(Entries for locating text and elements)
** BEGIN **

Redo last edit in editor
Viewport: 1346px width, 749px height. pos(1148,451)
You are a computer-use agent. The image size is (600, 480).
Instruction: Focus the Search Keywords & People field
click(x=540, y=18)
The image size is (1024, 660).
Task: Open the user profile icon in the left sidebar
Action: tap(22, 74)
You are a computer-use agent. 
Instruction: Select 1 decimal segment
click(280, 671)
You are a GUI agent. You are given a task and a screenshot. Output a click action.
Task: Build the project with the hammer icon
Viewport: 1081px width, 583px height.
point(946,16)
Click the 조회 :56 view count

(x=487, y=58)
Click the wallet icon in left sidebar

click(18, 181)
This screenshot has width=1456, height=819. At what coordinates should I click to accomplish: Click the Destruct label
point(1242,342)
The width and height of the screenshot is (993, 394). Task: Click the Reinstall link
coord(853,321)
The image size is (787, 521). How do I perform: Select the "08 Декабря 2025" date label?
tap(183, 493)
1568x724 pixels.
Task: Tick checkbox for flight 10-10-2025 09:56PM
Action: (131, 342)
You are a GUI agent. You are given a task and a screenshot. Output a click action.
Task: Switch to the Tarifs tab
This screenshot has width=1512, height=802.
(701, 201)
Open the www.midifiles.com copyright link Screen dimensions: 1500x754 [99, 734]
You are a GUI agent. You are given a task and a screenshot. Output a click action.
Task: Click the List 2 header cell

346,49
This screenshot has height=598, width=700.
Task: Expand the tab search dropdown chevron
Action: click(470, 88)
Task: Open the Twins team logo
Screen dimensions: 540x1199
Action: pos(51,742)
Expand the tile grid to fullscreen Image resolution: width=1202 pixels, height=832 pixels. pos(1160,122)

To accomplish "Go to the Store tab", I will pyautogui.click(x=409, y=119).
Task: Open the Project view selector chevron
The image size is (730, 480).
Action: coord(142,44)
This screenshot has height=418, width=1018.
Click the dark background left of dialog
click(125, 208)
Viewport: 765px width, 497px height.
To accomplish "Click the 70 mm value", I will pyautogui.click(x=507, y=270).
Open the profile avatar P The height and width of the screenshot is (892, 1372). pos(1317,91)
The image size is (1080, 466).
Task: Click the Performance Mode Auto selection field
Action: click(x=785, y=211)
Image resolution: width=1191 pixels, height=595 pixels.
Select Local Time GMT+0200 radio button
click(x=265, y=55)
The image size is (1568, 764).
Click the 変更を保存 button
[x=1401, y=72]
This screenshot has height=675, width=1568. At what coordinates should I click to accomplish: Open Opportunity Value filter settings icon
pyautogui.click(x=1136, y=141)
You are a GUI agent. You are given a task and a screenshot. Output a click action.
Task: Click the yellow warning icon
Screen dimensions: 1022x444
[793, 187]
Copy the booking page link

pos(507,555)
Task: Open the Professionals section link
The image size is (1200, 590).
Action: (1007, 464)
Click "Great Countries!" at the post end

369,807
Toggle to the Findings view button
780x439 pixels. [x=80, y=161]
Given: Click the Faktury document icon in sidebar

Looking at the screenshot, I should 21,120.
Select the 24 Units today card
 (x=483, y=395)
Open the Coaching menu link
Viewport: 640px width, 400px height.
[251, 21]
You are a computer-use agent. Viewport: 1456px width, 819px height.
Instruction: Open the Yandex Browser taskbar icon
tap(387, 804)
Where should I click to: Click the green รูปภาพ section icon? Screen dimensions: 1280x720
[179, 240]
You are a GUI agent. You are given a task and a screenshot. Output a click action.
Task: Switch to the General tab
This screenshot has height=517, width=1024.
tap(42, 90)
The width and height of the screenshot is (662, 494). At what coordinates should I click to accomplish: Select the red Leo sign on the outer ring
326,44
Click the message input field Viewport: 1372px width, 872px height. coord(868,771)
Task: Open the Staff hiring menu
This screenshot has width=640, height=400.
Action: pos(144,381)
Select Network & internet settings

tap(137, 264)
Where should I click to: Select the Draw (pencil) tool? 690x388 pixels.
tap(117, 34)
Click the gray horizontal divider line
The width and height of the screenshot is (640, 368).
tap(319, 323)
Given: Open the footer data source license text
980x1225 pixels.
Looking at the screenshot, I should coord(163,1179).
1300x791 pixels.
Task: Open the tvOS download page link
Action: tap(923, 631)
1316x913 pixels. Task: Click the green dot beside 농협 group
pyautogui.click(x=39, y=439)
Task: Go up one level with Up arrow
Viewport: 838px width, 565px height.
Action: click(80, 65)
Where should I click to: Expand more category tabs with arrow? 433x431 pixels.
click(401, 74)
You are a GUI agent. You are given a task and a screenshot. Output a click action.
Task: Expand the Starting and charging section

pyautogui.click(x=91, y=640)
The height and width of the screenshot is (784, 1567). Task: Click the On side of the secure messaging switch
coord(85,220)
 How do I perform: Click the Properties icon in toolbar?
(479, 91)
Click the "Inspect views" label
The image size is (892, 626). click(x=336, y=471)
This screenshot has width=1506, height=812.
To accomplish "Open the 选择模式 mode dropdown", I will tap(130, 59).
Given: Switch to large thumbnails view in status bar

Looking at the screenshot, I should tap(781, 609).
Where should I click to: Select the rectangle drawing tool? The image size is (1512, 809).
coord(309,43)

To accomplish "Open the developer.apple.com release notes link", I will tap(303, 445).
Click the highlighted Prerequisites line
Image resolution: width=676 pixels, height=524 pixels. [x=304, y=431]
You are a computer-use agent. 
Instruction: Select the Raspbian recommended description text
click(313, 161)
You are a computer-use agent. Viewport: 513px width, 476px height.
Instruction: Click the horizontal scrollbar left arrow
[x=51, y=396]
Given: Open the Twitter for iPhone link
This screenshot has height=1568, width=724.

** END **

Problem to solve ▸ How many lines of the listing above contain the string "pyautogui"? Give only the number.

Task output ▸ 5